While in the second year of the three-year modern school programme, Lekan sat for the Qualifying Examination and passed. Therefore, he left school without completing the programme.

Armed with this certificate, he travelled to the United Kingdom where he studied for his O and A levels certificates while doing a part-time job to sustain himself- all under 18 years of age.

He left the university in 1973 with a Masters degree in Administration and Economics and had a brief stint with the Lamberth Local Government Social Services Department where he worked for one and a half years after which his academic inclination took the better of him and he enrolled for his PhD.

In 1973, he resumed as a research fellow at ABU Centre for Social and Economic Research and also had the option of working as a lecturer at the University of Ife now Obafemi Awolowo University but he chose ABU instead because of the desire to relate with other people away from his birthplace and to know their cultures and traditions.

It was during his sojourn in the UK that Lekan developed the white-black consciousness which crystallised into activism and the struggle for human rights. To give vent to his passion, he joined the leftist Marxist movement. Thus, he not only rejected racists tendencies of the White but racism- whether it was black or white, because he was aware that though everyone in his country was blacks, yet there were some black people who were oppressors of their fellow blacks.

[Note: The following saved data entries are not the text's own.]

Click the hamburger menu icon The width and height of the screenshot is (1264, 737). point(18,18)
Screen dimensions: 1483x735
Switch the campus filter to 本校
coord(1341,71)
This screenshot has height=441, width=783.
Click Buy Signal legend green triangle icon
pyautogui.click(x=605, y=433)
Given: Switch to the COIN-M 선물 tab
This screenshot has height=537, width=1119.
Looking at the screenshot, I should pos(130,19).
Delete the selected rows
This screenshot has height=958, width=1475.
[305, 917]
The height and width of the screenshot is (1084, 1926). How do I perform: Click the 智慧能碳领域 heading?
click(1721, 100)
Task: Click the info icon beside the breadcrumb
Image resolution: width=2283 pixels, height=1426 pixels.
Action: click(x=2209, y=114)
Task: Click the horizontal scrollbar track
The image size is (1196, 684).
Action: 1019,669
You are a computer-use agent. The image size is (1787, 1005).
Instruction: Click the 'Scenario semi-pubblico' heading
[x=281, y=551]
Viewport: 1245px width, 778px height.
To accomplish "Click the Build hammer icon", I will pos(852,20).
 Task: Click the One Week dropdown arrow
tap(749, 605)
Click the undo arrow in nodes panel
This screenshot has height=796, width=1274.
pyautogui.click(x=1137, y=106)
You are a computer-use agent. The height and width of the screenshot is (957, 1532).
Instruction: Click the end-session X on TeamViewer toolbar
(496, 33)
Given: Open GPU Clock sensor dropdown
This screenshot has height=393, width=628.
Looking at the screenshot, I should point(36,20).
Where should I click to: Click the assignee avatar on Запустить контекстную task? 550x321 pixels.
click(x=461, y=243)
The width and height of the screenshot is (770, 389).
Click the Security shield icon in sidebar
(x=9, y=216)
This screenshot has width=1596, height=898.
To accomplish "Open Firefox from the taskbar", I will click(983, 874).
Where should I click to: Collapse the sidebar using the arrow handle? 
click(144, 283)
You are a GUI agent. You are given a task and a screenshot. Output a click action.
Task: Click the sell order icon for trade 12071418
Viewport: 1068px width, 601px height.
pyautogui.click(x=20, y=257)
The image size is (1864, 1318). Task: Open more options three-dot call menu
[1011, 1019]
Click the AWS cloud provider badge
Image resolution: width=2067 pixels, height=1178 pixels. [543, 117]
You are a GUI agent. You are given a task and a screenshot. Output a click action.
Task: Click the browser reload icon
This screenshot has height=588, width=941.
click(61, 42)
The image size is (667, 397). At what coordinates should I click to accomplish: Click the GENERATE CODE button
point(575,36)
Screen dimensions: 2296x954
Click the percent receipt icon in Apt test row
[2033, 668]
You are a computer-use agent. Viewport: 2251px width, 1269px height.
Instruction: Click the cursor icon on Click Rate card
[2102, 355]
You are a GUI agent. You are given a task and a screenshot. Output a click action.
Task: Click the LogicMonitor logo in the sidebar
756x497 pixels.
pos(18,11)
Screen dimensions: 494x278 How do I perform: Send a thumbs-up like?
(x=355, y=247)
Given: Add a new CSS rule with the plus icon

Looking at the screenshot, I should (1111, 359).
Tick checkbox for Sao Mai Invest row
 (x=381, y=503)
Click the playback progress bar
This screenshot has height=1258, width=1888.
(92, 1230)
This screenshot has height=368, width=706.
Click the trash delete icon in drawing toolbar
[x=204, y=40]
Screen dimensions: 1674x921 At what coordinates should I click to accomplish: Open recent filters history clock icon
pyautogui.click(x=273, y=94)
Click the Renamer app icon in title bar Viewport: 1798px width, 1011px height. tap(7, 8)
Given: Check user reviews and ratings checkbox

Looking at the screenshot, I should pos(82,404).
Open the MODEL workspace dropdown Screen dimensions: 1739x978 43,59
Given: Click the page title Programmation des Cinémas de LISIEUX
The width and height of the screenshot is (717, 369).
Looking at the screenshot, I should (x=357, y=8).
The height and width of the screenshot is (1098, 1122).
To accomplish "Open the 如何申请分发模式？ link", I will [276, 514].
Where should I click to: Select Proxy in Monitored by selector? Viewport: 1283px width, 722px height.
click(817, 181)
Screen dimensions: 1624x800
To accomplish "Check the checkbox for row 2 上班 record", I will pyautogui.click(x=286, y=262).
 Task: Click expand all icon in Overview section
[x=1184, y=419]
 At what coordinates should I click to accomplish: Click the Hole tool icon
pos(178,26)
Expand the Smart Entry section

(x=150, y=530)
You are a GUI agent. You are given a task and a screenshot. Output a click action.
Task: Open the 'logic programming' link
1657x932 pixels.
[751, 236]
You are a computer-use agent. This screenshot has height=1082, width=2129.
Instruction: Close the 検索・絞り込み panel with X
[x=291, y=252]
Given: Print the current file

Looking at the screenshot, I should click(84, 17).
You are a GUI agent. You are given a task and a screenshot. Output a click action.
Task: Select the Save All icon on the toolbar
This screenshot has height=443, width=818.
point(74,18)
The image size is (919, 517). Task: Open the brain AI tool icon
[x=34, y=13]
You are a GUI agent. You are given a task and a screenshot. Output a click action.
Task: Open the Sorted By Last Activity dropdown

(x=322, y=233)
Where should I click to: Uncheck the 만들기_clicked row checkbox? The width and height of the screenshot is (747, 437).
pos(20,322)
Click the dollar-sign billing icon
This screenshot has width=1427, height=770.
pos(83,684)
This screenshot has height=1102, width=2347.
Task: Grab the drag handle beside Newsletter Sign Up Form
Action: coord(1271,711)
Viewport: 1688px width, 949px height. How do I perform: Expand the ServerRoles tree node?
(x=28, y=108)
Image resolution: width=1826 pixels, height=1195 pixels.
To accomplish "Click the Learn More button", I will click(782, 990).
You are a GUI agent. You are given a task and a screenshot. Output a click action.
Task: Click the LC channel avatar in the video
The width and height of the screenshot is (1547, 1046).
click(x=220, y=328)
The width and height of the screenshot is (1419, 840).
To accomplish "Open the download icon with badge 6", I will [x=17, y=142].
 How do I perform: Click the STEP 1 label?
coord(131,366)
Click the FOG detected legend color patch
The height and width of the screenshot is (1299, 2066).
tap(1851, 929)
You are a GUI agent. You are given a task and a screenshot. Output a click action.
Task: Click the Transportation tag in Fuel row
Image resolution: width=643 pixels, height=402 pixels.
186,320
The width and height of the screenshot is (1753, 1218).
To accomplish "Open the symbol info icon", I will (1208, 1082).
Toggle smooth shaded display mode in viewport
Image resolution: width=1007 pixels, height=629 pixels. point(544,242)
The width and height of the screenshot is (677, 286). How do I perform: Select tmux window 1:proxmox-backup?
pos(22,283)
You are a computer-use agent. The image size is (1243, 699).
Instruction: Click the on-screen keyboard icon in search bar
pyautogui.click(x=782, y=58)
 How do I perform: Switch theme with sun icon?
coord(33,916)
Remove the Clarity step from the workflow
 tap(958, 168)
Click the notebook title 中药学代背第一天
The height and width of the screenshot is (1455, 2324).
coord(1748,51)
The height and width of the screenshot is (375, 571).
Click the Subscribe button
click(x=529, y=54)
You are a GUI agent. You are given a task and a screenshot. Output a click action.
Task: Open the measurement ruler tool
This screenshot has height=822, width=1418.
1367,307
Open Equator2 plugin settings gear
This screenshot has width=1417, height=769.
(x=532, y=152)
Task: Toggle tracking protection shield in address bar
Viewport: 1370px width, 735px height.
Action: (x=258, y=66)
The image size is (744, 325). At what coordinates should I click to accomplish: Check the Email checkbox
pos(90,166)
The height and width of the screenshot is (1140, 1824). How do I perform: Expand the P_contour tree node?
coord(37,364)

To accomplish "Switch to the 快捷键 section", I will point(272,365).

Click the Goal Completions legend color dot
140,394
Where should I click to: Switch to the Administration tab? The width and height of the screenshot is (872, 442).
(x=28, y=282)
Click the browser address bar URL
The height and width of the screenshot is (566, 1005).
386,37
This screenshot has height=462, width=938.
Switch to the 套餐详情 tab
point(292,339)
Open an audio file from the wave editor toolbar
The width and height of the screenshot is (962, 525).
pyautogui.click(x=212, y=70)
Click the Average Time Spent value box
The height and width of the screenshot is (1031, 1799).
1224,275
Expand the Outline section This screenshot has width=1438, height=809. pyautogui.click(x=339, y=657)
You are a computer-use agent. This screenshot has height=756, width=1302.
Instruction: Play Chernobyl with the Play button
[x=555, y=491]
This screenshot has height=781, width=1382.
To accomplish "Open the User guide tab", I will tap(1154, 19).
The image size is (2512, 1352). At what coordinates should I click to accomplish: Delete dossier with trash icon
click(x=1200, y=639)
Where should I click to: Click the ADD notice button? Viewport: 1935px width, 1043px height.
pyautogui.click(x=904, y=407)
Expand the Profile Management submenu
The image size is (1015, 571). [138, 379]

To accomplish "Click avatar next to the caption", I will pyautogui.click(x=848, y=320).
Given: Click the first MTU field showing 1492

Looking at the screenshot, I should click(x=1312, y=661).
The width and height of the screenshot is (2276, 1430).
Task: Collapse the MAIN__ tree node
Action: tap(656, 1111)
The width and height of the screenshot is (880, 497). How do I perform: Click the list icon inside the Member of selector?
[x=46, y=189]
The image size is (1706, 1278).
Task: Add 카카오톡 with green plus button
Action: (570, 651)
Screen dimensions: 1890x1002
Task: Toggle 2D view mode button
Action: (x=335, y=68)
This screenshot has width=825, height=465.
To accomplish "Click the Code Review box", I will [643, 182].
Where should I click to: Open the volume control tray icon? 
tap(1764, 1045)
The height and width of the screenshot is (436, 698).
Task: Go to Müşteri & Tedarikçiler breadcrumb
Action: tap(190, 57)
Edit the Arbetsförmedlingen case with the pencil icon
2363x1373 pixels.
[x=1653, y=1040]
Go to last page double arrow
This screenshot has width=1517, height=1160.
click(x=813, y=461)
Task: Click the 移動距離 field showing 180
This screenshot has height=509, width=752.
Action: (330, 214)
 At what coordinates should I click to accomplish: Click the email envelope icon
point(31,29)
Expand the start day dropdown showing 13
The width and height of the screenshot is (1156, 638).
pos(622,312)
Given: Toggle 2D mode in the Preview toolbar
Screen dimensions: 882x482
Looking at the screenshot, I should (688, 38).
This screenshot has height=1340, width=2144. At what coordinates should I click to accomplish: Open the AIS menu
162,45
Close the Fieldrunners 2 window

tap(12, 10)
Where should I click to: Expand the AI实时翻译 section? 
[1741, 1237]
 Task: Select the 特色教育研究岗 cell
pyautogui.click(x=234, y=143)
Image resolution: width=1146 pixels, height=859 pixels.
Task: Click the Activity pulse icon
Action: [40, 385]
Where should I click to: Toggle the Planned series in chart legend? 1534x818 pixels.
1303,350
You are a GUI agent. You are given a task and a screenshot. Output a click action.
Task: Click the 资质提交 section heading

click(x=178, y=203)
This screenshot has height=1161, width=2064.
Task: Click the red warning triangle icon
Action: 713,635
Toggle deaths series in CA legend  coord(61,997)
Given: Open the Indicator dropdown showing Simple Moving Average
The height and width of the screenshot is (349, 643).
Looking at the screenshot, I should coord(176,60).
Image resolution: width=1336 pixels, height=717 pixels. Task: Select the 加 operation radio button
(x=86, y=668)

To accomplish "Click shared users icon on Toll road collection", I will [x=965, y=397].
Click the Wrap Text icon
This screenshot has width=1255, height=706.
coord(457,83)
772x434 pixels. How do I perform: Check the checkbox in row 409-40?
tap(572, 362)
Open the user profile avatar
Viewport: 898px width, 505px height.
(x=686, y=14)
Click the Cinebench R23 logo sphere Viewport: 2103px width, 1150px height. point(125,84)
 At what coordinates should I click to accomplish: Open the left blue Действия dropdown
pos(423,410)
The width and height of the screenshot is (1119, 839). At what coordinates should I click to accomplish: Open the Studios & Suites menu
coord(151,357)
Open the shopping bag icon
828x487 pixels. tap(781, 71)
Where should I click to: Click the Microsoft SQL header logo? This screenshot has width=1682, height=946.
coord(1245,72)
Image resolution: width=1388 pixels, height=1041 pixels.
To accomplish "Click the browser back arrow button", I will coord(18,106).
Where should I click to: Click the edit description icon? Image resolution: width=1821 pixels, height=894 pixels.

He plunged into the murky waters of politics in 1978 when he joined the PRP of Late Aminu Kano. His charisma, honesty and gallantry soon saw him climbing the political ladder with ease and grace that eventually accorded him the respect and recognition of the political overlords of Oyo State.

Within a short period of time, he had made his mark as an astute politician, activist and champion of downtrodden masses. He later became the gubernatorial candidate of one of the major political parties in the country, the Nigerian People’s Party (NPP) of Dr Nnamdi Azikiwe.

The military coup of December 1983 kept him and other political giants in the cooler for 16 years. He later re-emerged on the political scene with his election as a distinguished senator of the Federal Republic of Nigeria in 1999.